L’ingresso degli shopping center nei nuclei urbani è per l’Italia un fatto piuttosto nuovo. Perché tanto ritardo? “Per vent’anni – spiega l’interlocutore – sono stati mappati i piccoli Comuni, perché nei grandi, per molteplici motivi, non era possibile costruire. Però ci sono vaste aree dismesse e dunque si è creata un’opportunità non solo per il retail, ma anche per il terziario in generale. Lo sviluppo di progetti che riguardano interi quartieri cittadini, con uffici e lotti abitativi, ha naturalmente anche bisogno di una componente retail, il che contribuisce alla diversificazione dell’offerta commerciale”.

Possiamo dire che in questo momento in Italia premia di più il centro commerciale di grandi dimensioni? “Tutto dipende dal contesto. L’offerta e la domanda rimangono molto segmentate, anche se non si può dimenticare che il nostro mercato è fragile, soprattutto a causa dell’eccessivo numero di shopping center di piccole o piccolissime dimensioni. Se i centri di grandi dimensioni hanno quasi sempre un impatto positivo, va detto che complessi di dimensioni medio-piccole, in contesti caratterizzati da una politica commerciale conservativa e da nuclei urbani non grandi, possono essere ancora molto vitali”, proprio perché non aggredibili da centri commerciali di grandi dimensioni.

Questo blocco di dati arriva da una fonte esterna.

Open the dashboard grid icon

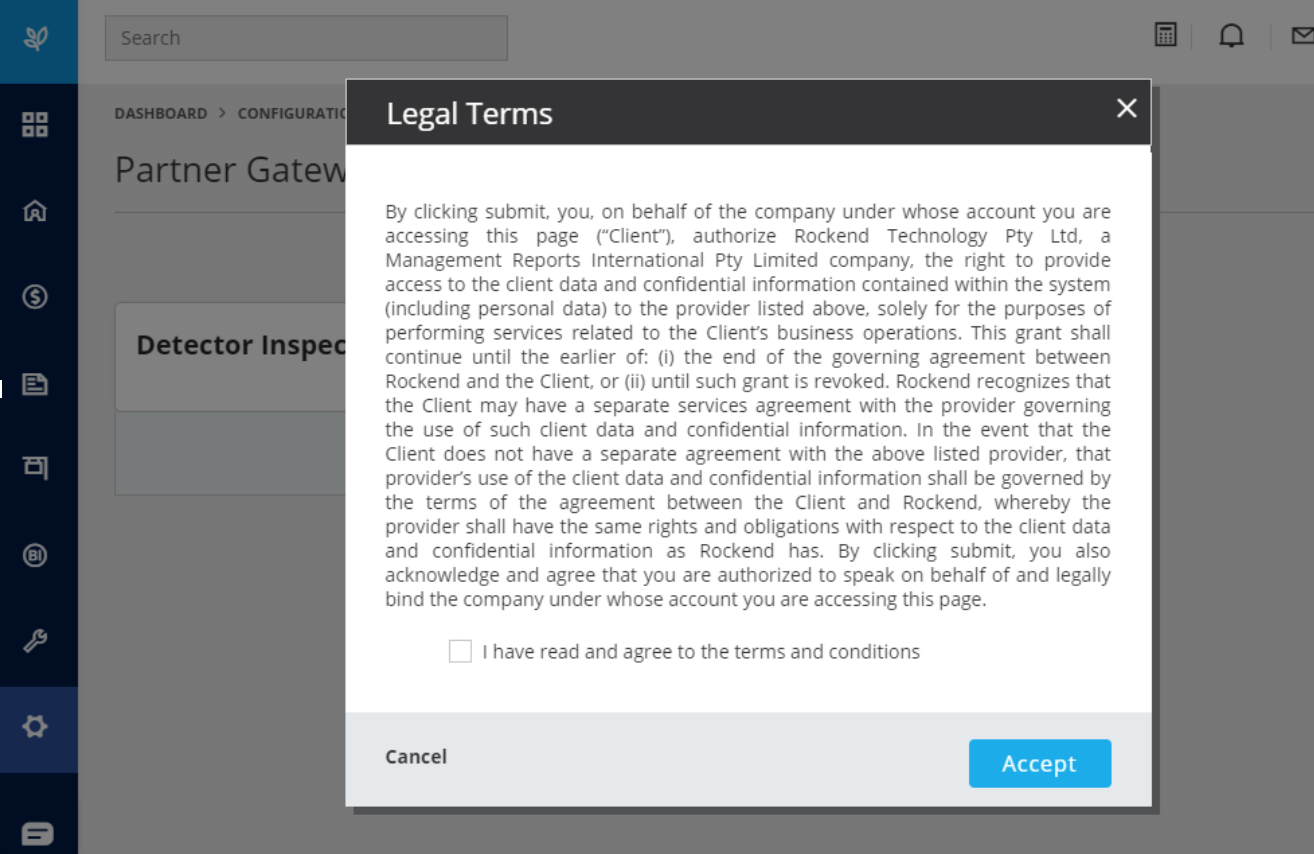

In questi anni, nell’immobiliare commerciale, sono state più importanti le nuove aperture, o i processi di ristrutturazione? “Direi entrambi. Certo le nuove aperture sono state più ‘visibili’ in quanto hanno riguardato specialmente shopping center innovativi e di ampio respiro, come “Il Centro” di Arese (oltre 90.000 mq) o “Elnòs Shopping” di Roncadelle (Bs) con i suoi 88.000 mq. In simili ambienti l’esperienza di shopping ha una qualità talmente elevata da saltare all’occhio. Ma altrettanto rilevante è stato il refurbishment di Oriocenter che, circa un anno fa, è salito a 105.000 mq e 280 negozi, con l’apertura di una nuova ala. Hanno fatto meno notizia, ma sono comunque indicative, le riorganizzazioni di molte food-court, zone che oggi motivano un numero crescente di visite. Questo perché gli shopping center, nell’accezione più moderna, diventano centri di aggregazione in cui lo shopping, la ristorazione, il divertimento entrano in sinergia fra loro, rendendo più gratificante e più lunga la visita”.